▶ [TEXT SHOWN]
____
Attend one or all programs to find out more about streams, wildlife and clean water from Prince William County to the Chesapeake Bay! Attend seven activities and receive PWCA's Stream Stewards Certificate.

Questions & RSVP (Appreciated): alliance@pwconserve.org or 703.499.4954. All programs are free of charge thanks to the support of our members.

One Stream at a Time Tour
with Clay Morris
Sunday, March 25, 1:00–4:00 pm
Meet at Hylbrook Park, 2440 Prince William Pkwy,Woodbridge, directions

Following opening remarks from Supervisor Mike May, this field trip highlights two streams in developed areas, both high priority restoration candidates, and considers restoration needs associated with the Chesapeake Bay clean up. Both streams are great examples showing the challenges and opportunities for PWC to help save the Bay, protect public infrastructure, and improve local water quality for Prince William residents.

Intermittent Stream Ecology
with Jake Hosen

Thursday, April 5, 7:30–9:00 pm
Bull Run Unitarian Church, 9350 Main Street, Manassas, directions

An overview of the ecology, hydrology, and social importance of non-perennial streams, which are streams that do not flow year-round. Subjects of the presentation include the organisms found in non-perennial streams and the unique adaptations they use to survive in streams that routinely go dry. Periodic wetting and drying also influences the ability of a system to retain nutrients, such as nitrogen and phosphorus, potentially preventing these nutrients from entering the Chesapeake Bay where excess amounts of these nutrients cause harmful algal blooms.

Intermittent Stream Tour
with Jake Hosen

Saturday, April 7, 9:00–Noon pm
Meet at Merrimac Farm, 15020 Deepwood Lane, Nokesville, directions

Extending information presented on April 5, this field tour focuses on the ecology, hydrology, and social importance of non-perennial streams, which are streams that do not flow year-round. We’ll check streams for organisms generally found in non-perennial streams and discuss the unique adaptations that they use to survive in streams that routinely go dry.
____
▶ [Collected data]
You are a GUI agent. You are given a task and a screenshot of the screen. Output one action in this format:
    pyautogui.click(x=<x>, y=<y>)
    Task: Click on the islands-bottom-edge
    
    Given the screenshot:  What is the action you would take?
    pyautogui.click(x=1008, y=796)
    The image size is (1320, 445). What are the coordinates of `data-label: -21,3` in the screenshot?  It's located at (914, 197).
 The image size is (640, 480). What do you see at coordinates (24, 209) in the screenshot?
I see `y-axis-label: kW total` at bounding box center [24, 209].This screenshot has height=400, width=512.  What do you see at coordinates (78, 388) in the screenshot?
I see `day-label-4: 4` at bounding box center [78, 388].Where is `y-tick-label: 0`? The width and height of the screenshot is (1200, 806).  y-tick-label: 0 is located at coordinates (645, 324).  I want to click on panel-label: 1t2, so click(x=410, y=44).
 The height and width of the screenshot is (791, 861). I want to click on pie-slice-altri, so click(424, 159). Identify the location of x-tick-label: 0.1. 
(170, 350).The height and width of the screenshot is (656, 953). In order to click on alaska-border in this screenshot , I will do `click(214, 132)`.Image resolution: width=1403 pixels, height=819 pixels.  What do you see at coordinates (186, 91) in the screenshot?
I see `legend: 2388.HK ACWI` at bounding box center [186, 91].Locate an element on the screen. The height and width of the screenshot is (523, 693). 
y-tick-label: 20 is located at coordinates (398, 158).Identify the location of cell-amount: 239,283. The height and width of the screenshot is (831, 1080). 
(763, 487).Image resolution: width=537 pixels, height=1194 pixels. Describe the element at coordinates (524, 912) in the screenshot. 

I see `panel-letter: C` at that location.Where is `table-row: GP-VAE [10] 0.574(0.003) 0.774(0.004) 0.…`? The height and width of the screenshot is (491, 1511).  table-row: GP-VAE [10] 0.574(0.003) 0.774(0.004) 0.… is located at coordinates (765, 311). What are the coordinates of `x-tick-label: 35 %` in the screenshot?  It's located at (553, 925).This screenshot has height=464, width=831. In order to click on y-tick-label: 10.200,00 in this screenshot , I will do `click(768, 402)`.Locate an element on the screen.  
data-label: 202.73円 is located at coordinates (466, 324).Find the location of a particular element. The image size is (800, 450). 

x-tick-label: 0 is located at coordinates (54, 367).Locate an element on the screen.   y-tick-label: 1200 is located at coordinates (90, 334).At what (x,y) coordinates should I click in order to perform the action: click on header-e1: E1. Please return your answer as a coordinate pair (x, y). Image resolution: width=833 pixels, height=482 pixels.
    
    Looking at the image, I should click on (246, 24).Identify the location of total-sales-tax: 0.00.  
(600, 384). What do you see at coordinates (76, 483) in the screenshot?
____
▶ [PROBLEM] Copy the stream program schedule word for word from "Intermittent Stream Ecology" to "harmful algal blooms.". Work only from the stream program schedule.

▶ [RESULT OF THIS TASK]
Intermittent Stream Ecology
with Jake Hosen

Thursday, April 5, 7:30–9:00 pm
Bull Run Unitarian Church, 9350 Main Street, Manassas, directions

An overview of the ecology, hydrology, and social importance of non-perennial streams, which are streams that do not flow year-round. Subjects of the presentation include the organisms found in non-perennial streams and the unique adaptations they use to survive in streams that routinely go dry. Periodic wetting and drying also influences the ability of a system to retain nutrients, such as nitrogen and phosphorus, potentially preventing these nutrients from entering the Chesapeake Bay where excess amounts of these nutrients cause harmful algal blooms.